(Document passage)

HMRC will ensure that its AML-supervision work is captured in its business plan, and, as part of its programme to build capacity following its increase in funding, is reviewing its key performance indicators to ensure the organisation can demonstrate effective delivery of its core supervision obligation.

With the creation of OPBAS, the Government acknowledged that consistency across AML supervisors was important. The Committee recommends that it should go one stage further, by creating a supervisor of supervisors. The aim of this institution would be to ensure that there is consistency of supervision across all the AML supervisors, whether statutory or professional body. There is a strong case for this to be OPBAS, given it already has a role in the coordination of the professional body AML supervisors, and a role in information sharing. (Paragraph 111)

The Government should then also consider moving the supervisory responsibilities of HMRC to OPBAS. This would reduce fragmentation in the current supervisory landscape and allow HMRC to focus on its tax authority responsibilities. It would also mean that OPBAS could act as supervisor of last resort in the case of a failure of a professional body supervisor. The close relationship between OPBAS and the FCA, a fellow supervisor, would also be beneficial. (Paragraph 112)

OPBAS should be placed on a firmer statutory footing, more akin to the Financial Ombudsman Service, in having its own distinct identity protected under primary legislation. The Committee will monitor how OPBAS is working through regular evidence sessions. We will consider the funding model of OPBAS including the retention of penalties. (Paragraph 113)

OPBAS’ mandate as the supervisor of the professional body supervisors addresses the previous lack of accountability for the AML performance of these bodies. It ensures that, like the statutory supervisors, they are directly answerable to government and not just their members. The mandate also reflects the need to ensure consistently high standards across the professional body supervisors. The 2018 FATF Mutual Evaluation Report of the UK found that, while there was scope for improvement across the supervision regime, the greatest weaknesses were with the professional body supervisors. OPBAS’ initial assessments identified a range of weaknesses and OPBAS is now ensuring that the professional body supervisors implement action plans which effectively respond to these.5

OPBAS and HM Treasury will continue to work closely with statutory supervisors to ensure a strong, effective and collaborative regime. As noted in the response to paragraph 106 of the report, HM Treasury will send the Committee a report on HMRC’s role as an AML supervisor and its relationship with OPBAS by September 2019.

(Direction)
Echo word for word the part of the passage on anti-money-laundering supervision that begins at the words "With the creation" and ends after "sharing. (Paragraph 111)". The lines that come next have no connection to the passage on anti-money-laundering supervision.

(Available data)

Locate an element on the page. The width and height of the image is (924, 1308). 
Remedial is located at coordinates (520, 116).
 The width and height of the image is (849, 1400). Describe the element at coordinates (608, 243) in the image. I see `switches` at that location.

(Task output)
With the creation of OPBAS, the Government acknowledged that consistency across AML supervisors was important. The Committee recommends that it should go one stage further, by creating a supervisor of supervisors. The aim of this institution would be to ensure that there is consistency of supervision across all the AML supervisors, whether statutory or professional body. There is a strong case for this to be OPBAS, given it already has a role in the coordination of the professional body AML supervisors, and a role in information sharing. (Paragraph 111)